When Dwight Brown announced the creation of Cobb Energy in 1997,  the Atlanta Journal Constitution reported that Brown promised members, “We will not allow Cobb EMC to subsidize this new company,” he said. "We make this pledge that Cobb Electric Membership Corporation will not subsidize this other company, and this other company is created to work for you and to work for Cobb Electric Membership Corporation.”

That promise never held water. The AJC reported that the Cobb EMC Board also loaned Brown $3M, and then forgave the loan. Brown used that money to purchase shares of Cobb Energy (Brown and his wife received close to $2M in six years time until the agreement was legally shut down). Since Cobb Energy was announced, the non-profit co-op's expenses have soared and member dollars have been funneled into subsidiaries which have lost millions. The co-op has also spent an estimated $10M+ in legal costs since Cobb Energy was created. And much of that involves legal fights against the very members they are supposed to serve.
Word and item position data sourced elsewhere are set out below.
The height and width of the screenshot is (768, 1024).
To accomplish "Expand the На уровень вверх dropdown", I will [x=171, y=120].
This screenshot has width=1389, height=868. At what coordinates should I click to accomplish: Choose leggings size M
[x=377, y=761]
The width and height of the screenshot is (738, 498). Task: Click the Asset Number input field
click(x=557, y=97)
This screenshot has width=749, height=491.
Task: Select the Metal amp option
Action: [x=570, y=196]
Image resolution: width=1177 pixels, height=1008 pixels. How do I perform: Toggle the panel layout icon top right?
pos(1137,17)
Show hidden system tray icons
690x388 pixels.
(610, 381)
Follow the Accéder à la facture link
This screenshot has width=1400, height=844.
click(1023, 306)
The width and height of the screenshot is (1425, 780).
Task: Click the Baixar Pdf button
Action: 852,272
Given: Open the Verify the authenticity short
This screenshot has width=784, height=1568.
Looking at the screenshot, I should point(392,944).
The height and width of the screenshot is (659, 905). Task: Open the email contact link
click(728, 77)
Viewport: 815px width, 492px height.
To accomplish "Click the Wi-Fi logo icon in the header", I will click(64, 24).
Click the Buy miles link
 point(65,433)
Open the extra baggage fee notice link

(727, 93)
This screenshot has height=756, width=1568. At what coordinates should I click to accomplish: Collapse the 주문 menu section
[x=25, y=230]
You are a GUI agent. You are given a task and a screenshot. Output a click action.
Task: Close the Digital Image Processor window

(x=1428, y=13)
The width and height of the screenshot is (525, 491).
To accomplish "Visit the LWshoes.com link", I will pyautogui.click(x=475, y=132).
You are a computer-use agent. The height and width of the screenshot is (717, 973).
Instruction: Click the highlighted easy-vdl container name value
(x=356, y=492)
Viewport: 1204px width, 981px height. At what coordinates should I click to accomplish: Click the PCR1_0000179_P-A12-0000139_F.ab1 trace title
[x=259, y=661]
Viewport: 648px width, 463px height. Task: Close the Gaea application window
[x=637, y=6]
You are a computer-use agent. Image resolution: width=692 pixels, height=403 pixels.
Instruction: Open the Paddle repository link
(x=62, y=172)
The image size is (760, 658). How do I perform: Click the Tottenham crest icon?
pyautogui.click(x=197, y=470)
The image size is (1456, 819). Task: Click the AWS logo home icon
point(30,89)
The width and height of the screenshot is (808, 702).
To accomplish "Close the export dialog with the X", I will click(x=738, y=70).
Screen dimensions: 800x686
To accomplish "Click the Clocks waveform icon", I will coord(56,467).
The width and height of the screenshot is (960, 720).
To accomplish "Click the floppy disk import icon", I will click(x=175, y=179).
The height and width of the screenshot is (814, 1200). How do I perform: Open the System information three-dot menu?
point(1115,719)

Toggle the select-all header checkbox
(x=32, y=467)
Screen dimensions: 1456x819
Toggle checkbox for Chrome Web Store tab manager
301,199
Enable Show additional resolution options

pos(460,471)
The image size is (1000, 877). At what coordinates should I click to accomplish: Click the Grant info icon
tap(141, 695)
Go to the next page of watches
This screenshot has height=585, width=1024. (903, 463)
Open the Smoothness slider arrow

Over 3.5 years ago my EMC got in bed with Cobb EMC (and seven other co-ops, four of whom got out of the bed over 2 years). But now we are beginning to know just how deep the problems at Cobb run. All this dirty laundry should raise some serious questions for me and my fellow co-op members about our business partners.

We may be a little rural community and we really do know where folks are going without using their blinker.  But that doesn't make us stupid. Understanding the management and financial problems surrounding Cobb EMC, their indicted former CEO, and their Board, doesn't require higher math skills, a degree in accounting, or an MBA. A little old fashioned country figurin' makes it pretty clear: we don't do business like Cobb EMC, and we would be better off to get out of that bed now.